Records for the task:
-----

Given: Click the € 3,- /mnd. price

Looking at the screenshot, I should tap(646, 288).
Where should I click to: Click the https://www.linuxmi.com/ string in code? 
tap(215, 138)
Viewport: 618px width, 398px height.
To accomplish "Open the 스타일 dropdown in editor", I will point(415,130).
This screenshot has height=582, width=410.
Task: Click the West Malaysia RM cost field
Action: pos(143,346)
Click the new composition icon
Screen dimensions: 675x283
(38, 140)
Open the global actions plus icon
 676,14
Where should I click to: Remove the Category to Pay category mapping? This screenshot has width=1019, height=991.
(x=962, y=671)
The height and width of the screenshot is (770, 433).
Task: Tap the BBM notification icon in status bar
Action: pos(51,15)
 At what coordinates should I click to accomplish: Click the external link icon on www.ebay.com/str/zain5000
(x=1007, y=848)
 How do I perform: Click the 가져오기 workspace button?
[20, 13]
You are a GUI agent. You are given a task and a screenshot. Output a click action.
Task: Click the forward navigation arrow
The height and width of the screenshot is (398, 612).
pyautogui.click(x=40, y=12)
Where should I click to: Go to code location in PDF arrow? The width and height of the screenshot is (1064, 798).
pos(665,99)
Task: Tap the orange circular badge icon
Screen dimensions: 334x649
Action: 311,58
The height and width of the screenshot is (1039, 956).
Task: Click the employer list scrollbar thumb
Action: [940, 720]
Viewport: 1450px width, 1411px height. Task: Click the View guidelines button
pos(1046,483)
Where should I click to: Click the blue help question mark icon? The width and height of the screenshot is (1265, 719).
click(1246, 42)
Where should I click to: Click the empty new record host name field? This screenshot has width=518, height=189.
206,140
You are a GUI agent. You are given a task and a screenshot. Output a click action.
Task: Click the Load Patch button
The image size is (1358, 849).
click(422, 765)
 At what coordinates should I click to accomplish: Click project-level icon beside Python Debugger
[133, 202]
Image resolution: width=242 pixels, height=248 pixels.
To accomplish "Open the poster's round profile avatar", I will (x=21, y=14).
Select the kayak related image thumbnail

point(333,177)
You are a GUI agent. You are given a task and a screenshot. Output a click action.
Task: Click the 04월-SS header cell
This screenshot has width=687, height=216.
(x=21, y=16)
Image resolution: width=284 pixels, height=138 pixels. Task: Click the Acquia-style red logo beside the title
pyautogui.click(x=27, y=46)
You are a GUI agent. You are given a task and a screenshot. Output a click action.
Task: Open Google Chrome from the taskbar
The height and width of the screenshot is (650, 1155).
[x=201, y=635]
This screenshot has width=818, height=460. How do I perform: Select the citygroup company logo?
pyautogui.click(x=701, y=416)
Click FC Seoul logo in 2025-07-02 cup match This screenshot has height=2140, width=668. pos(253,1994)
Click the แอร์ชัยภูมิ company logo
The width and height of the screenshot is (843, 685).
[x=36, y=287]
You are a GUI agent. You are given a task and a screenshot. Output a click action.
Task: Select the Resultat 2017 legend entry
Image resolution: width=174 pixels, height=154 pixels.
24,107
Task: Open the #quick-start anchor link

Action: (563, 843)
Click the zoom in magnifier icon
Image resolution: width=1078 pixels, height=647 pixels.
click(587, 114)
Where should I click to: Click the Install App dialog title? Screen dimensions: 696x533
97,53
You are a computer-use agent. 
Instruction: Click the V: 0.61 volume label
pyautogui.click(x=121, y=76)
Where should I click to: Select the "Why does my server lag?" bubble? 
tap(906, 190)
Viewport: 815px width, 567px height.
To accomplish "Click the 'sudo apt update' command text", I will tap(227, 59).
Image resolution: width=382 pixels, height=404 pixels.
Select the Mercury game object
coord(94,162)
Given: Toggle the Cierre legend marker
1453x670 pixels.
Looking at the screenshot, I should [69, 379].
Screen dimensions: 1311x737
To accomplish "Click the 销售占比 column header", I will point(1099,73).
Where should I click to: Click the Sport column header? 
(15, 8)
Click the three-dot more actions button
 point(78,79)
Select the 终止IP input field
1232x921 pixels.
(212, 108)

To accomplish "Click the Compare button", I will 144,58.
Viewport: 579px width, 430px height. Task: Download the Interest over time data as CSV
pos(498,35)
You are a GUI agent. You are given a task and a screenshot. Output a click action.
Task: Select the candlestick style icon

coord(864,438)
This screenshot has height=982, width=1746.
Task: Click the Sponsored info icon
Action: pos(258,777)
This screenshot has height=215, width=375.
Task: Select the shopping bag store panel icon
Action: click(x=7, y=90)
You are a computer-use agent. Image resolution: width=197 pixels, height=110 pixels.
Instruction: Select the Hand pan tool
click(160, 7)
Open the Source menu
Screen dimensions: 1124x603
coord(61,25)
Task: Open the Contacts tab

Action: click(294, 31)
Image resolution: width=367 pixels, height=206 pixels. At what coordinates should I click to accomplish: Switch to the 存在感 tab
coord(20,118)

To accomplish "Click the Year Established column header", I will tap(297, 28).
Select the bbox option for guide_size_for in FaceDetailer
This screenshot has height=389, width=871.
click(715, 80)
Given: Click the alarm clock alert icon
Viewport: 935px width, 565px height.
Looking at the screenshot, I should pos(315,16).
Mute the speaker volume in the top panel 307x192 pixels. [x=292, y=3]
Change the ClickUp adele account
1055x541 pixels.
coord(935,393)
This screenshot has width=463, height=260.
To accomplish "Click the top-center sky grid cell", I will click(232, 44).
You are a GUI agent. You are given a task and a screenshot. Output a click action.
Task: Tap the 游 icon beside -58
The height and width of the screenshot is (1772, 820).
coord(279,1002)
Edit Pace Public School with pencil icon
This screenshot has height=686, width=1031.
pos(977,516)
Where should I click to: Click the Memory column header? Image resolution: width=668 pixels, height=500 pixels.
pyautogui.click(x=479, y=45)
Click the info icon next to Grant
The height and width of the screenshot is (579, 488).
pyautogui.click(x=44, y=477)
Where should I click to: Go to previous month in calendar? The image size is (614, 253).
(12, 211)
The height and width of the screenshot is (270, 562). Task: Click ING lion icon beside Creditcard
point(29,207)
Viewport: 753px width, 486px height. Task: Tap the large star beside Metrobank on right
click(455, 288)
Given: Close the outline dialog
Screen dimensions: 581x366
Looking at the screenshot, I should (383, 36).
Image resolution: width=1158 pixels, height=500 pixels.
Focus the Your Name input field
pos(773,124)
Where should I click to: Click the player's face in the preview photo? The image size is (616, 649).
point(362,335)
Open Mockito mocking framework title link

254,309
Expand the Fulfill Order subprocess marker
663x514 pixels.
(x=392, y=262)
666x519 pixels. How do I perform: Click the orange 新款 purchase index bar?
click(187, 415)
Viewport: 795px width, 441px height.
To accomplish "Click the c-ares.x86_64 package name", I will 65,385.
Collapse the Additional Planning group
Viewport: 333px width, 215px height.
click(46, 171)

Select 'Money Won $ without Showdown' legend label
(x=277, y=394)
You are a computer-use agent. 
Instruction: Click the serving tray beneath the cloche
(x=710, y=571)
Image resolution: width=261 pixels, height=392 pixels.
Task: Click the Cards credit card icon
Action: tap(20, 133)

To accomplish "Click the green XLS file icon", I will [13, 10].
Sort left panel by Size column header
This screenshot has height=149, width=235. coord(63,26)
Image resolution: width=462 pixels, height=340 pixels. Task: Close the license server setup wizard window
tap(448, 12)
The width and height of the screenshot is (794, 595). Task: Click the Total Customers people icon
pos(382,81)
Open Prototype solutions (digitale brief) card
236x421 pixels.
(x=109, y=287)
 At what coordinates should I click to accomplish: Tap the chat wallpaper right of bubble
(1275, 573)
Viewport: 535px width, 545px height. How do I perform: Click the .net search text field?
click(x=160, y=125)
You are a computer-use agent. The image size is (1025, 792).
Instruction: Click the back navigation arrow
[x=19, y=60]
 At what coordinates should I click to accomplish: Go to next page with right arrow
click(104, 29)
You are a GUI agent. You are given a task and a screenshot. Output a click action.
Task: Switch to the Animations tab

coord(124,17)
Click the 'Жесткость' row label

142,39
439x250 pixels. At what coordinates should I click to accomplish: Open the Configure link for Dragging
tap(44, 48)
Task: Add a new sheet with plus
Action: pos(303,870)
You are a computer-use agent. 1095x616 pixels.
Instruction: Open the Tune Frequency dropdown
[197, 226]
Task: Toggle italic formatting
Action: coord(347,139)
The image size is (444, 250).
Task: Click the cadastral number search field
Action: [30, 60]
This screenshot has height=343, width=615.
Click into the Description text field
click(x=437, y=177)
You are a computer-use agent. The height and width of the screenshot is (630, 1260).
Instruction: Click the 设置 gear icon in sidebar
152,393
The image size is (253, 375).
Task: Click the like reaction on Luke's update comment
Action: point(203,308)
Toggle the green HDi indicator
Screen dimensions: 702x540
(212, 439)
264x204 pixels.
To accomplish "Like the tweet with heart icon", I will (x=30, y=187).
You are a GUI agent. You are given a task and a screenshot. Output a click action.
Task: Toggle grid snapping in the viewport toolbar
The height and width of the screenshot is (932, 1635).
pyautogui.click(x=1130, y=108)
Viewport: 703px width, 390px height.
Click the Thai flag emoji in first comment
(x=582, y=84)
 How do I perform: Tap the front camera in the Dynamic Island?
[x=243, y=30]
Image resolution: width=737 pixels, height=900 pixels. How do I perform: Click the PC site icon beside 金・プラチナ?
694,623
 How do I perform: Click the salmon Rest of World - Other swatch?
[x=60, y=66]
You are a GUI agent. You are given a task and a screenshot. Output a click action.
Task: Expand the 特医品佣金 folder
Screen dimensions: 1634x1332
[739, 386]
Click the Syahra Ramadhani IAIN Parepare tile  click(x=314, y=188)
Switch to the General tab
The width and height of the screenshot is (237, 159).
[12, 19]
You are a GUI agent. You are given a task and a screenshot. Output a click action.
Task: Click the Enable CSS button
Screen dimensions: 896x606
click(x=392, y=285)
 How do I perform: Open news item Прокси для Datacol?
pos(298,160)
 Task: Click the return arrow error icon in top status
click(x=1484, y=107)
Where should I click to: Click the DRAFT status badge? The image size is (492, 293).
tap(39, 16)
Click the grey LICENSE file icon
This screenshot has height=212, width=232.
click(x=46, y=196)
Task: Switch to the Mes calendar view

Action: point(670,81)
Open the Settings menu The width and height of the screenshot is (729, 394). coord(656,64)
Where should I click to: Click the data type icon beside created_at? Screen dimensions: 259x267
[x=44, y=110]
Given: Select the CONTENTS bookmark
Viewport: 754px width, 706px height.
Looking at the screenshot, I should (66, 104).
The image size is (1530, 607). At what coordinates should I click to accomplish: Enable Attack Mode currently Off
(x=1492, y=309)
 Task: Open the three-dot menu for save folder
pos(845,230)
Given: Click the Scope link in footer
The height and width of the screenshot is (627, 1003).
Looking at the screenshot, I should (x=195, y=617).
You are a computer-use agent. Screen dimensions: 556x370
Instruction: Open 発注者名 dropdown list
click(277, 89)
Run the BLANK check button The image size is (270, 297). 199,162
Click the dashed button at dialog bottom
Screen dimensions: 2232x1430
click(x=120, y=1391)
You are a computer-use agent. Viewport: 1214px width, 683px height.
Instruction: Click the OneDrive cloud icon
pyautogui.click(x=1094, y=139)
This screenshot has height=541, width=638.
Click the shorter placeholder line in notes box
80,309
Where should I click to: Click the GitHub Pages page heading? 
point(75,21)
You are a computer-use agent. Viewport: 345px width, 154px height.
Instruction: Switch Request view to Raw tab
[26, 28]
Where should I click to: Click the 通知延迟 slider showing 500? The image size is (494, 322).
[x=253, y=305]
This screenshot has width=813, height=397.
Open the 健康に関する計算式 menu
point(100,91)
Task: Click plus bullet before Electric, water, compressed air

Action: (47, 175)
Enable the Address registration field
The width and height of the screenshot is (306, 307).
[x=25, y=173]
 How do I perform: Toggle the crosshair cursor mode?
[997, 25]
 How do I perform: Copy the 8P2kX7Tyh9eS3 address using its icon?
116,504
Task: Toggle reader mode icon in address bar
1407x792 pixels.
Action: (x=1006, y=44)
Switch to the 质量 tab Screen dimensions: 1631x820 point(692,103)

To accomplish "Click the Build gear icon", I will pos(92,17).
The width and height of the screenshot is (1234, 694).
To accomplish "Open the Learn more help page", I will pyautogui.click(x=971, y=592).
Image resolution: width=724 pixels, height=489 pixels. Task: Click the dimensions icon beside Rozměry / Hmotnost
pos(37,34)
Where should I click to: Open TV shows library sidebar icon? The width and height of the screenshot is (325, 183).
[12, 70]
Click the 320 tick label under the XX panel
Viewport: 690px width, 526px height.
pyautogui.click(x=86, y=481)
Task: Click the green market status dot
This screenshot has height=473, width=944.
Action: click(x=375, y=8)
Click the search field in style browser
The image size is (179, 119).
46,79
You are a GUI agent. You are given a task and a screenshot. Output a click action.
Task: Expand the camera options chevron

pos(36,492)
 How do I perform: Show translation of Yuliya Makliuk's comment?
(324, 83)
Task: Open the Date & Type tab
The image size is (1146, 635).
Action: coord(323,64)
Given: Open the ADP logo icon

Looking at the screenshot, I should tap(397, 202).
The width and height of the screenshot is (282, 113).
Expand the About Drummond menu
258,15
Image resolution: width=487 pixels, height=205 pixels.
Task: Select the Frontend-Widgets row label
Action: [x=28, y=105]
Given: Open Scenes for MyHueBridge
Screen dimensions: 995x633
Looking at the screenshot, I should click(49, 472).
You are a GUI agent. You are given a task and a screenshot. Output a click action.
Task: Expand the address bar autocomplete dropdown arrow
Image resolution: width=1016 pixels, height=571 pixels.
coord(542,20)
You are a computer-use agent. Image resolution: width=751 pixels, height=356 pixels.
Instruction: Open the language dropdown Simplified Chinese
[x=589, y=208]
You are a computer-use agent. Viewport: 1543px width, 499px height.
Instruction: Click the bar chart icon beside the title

-----

What is expected: Please render the lines above, from the one containing "Where should I click to: Open" through the one containing "Looking at the screenshot, I should tap(397, 202).", both included, as a JSON list of strings with one string per line and blank lines omitted.

Solution for this exercise:
[
  "Where should I click to: Open TV shows library sidebar icon? The width and height of the screenshot is (325, 183).",
  "[12, 70]",
  "Click the 320 tick label under the XX panel",
  "Viewport: 690px width, 526px height.",
  "pyautogui.click(x=86, y=481)",
  "Task: Click the green market status dot",
  "This screenshot has height=473, width=944.",
  "Action: click(x=375, y=8)",
  "Click the search field in style browser",
  "The image size is (179, 119).",
  "46,79",
  "You are a GUI agent. You are given a task and a screenshot. Output a click action.",
  "Task: Expand the camera options chevron",
  "pos(36,492)",
  " How do I perform: Show translation of Yuliya Makliuk's comment?",
  "(324, 83)",
  "Task: Open the Date & Type tab",
  "The image size is (1146, 635).",
  "Action: coord(323,64)",
  "Given: Open the ADP logo icon",
  "Looking at the screenshot, I should tap(397, 202)."
]